I managed to fit in quite a lot yesterday in addition to the opera house tour. I caught the ferry to Manly and visited Manly beach, which is huge, but looked bizarre because it only had one tiny slice of water that was safe from currents and all the swimmers were crammed into that one slice! It was far too busy and touristy for me, but it was good to see it nevertheless. While I was there, I visited Manly Art Gallery, which was free and air-conditioned, yet bizarrely empty. I enjoyed the exhibitions about local endangered species – in which each artist depicted a different plant or animal, and gave an explanation of why they had chosen it – and brightly coloured, slightly surreal paintings of Sydney’s beaches. I caught the ferry back across the bay to visit the botanical gardens, which aren’t as impressive as Kew but are free to visit! There are lots of large open spaces with mature trees, all labelled with the species. I particularly enjoyed some of the sculptures in the grounds, a huge eucalyptus tree, and the beautiful rose garden, which has been there for over a hundred years. The type of bird that you can see in the photo below – which Google reliably informs me is an Australian white ibis – roams around everywhere in the botanical gardens, which gives them an exotic feel.

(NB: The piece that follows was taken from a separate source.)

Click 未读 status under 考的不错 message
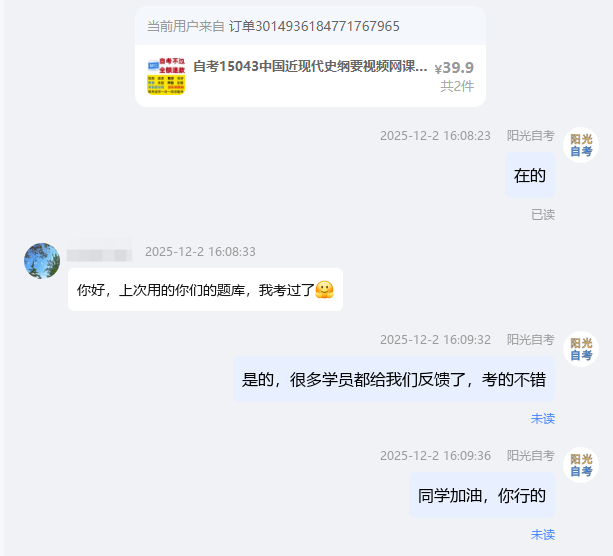Viewport: 613px width, 556px height. click(543, 419)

Eucalyptus or gum tree (no kookaburra!)

I finished my day with a free walking tour of the Rocks area of Sydney, run by a company that puts on free walking tours in exchange for tips for the guides. The Rocks is the area where convicts from England landed and built their own community. Our guide, who was actually the company’s founder, was entertaining and told lots of stories about how the convicts schemed to rob unsuspecting sailors and even kidnap them to be press-ganged into working on ships. We saw the site where excavations in 1994 revealed some of the earliest houses in Sydney; the site has been left “as is”, so you can still see the foundations of the houses. We also learnt about how the Rocks has become a focus for controversy recently, as long-term working class tenants have been removed from houses and concrete tower blocks so that the prime real estate can be sold. The house below had been rented out for about $80 a week and recently sold for several million dollars. It’s right next to Sydney harbour bridge and has a view of the bay and opera house. The upside of the gentrification of the area is that many historical buildings, including this one, are now being properly restored and conserved. The tour was an interesting way to see a slightly different part of Sydney.

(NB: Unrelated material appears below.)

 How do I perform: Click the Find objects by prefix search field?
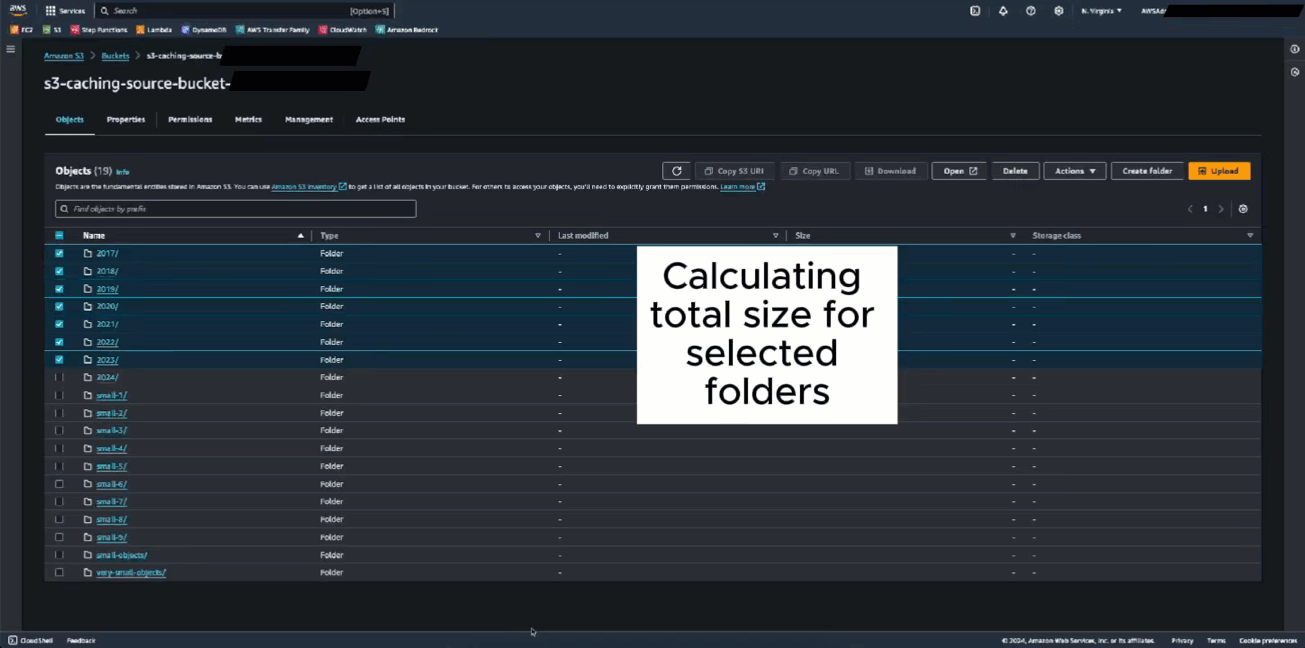(x=235, y=208)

Today, my last day here, I took a trip out of the city to see the Blue Mountains. I think I’ll save that for another post, as this one is getting long already! I’m catching the train to Melbourne tomorrow – something that even some Australians didn’t realise is possible! – and will hopefully be able to see plenty on the journey, which takes all day.

One Comment Add yours

  1. twigging's avatar twigging says:

    Fabulous post about Sydney and the opera house. Nice to hear about the beaches and the way they’re organised too. Love the Ibis. Great photos. Don’t bring a convict back!